Locally, both the town of Colonie and the city of Albany landfills are almost maxed out. Colonie, and its landfill lessee and operator Waste Connections, are seeking NYS Department of Environmental Conservation (DEC) approval to expand the size of the landfill. And, as you have been seeing in the news, this proposed expansion has caused other municipalities to put on boxing gloves and challenge Colonie to a winner-take-all municipal solid waste fight. The sparring match between Colonie in the expansion corner and the towns of Halfmoon and Waterford (Saratoga County) in the over-my-dead-body-will-we-allow-the-expansion-to-occur corner has moved from the early feeling each other out rounds, to the knockout rounds.

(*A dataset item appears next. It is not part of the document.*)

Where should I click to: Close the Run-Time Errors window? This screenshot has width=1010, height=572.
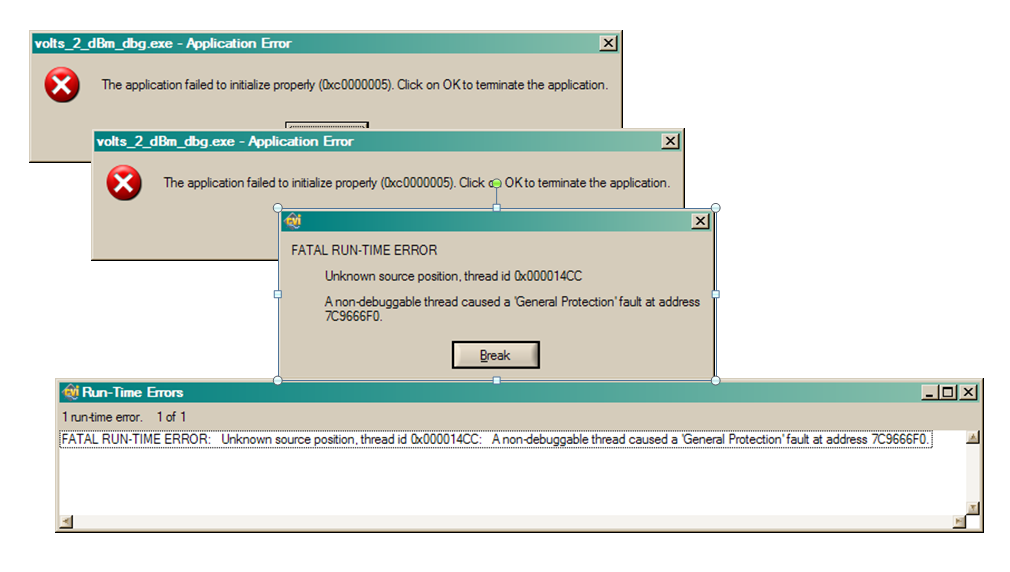click(969, 392)
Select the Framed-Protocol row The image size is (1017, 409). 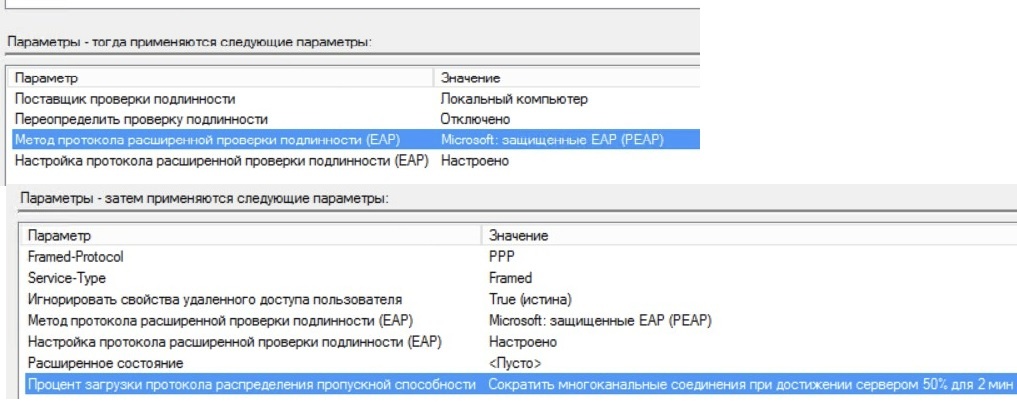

This past summer, Waterford, and Halfmoon asked Riverkeeper to take water samples from the Mohawk River, which runs alongside the Colonie dump and separates the County of Albany from Saratoga County. The samples were tested by Sterling Environmental Engineering and found to have PFOA (same chemical found in the water in Hoosick Falls) levels just below the safety standard. The water samples were taken from an area where water drains from landfill drain pipes into the Mohawk. The finding of PFOA in the river resulted in the DEC announcing that it will conduct additional testing. Then, just last week, Brian Nearing (Times Union) reported that City of Cohoes Council member Stephen Napier has joined the Halfmoon/Waterford tag team in calling for a “court-style” hearing on the landfill expansion proposal. Napier is concerned that chemically tainted water could get into Cohoes’ drinking water as Cohoes has water intakes located just two miles downriver from the landfill’s leachate pipes. Another interesting twist to the plot, Cohoes dumps its municipal solid waste in the Colonie landfill. So, is Cohoes potentially helping to poison its own drinking water?
The DEC will soon be making a decision on the Colonie landfill expansion proposal. Colonie needs a “YES” because the landfill could be filled before next summer. Halfmoon/Waterford are looking for a “NO” from the DEC. I’m probably wrong, but I’m guessing the boxing match will end in a “Draw” with the DEC modifying the permit to allow for a partial expansion of the landfill, but eliminating from the 132-acre expansion request, the 50 acres where hazardous waste was dumped in the 1980s. Of course, any of the feuding municipalities could ask for a rematch through the appeals processes if they dispute DEC’s decision.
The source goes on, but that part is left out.